Prolog • bagian pertama

6 0 0
                                    

SUARA sirene ambulans terdengar mengaung di udara jalanan raya Kota Jarka yang saat itu amat sangat penuh dengan kendaraan dan umat manusia.

Perlahan tapi pasti, sang ambulans yang tampak terburu-buru dengan keadaan daruratnya itu membelah jalanan penuh yang kini mulai terlihat longgar karena kemauan para pengendara untuk menepi.

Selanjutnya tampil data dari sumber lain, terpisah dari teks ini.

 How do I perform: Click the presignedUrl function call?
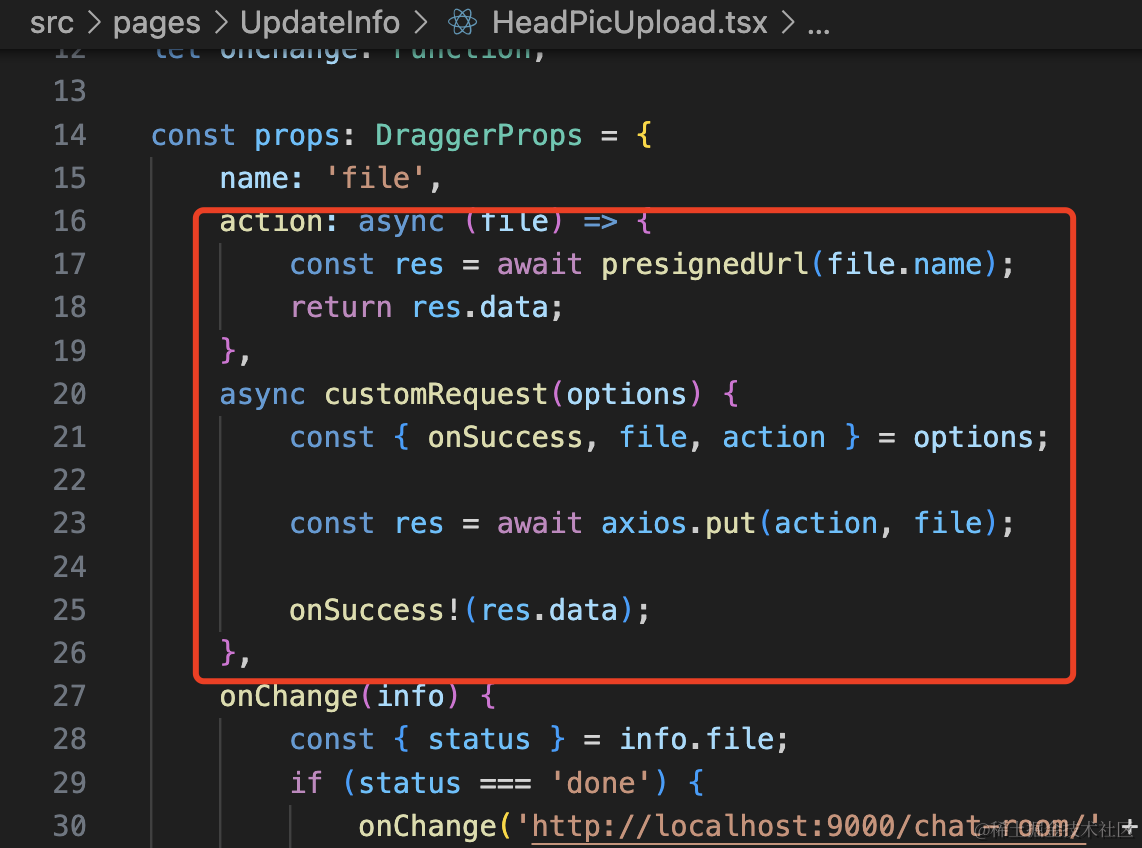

Setelah melewati ribuan meter perjalanan, ambulans itu mulai masuk ke wilayah Sekolah Menengah Atas ter-elite di kota itu.

Sesaat sebelum melewati gerbang besar sekolah itu, dua petugas yang berjaga membukakannya dengan kecepatan kilat.

Begitu tiba di lobi, rem kendaraan itu dipijak sang supir. Kendaraan berwarna putih itu pun berhenti dengan suara sirene yang masih menyala.

Keramaian yang memang sudah ada sejak sebelum ambulans itu datang bertambah besar ketika pintu belakang ambulans terbuka dan mengeluarkan dua petugas medis bersama dengan tandu keluar dari sana.

Dari depan, di pintu samping kemudi juga keluar seorang petugas yang buru-buru mengoordinasi kejadian dengan pihak sekolah yang berwenang.

Sementara itu, dua petugas lainnya dibimbing oleh pihak sekolah lain untuk segera menuju tempat kejadian yang membutuhkan penanganan darurat.

Di sebuah halaman sekolah dengan gedung rooftop di sampingnya, para penghuni sekolah berkumpul demi menyaksikan kejadian horror yang baru saja menimpa euforia lingkungan mereka.

"Minggir, minggir! Yang tidak berkepentingan diharap ke belakang!"

Histeria dan bincang-bincang mengenai ketakutan yang baru saja terjadi menguar di telinga dua petugas medis yang baru saja tiba.

Mereka langsung berjongkok saat berhasil melihat seorang siswi yang sedang terkapar di atas konblok-satu-satunya hal yang menjadi sorot perhatian.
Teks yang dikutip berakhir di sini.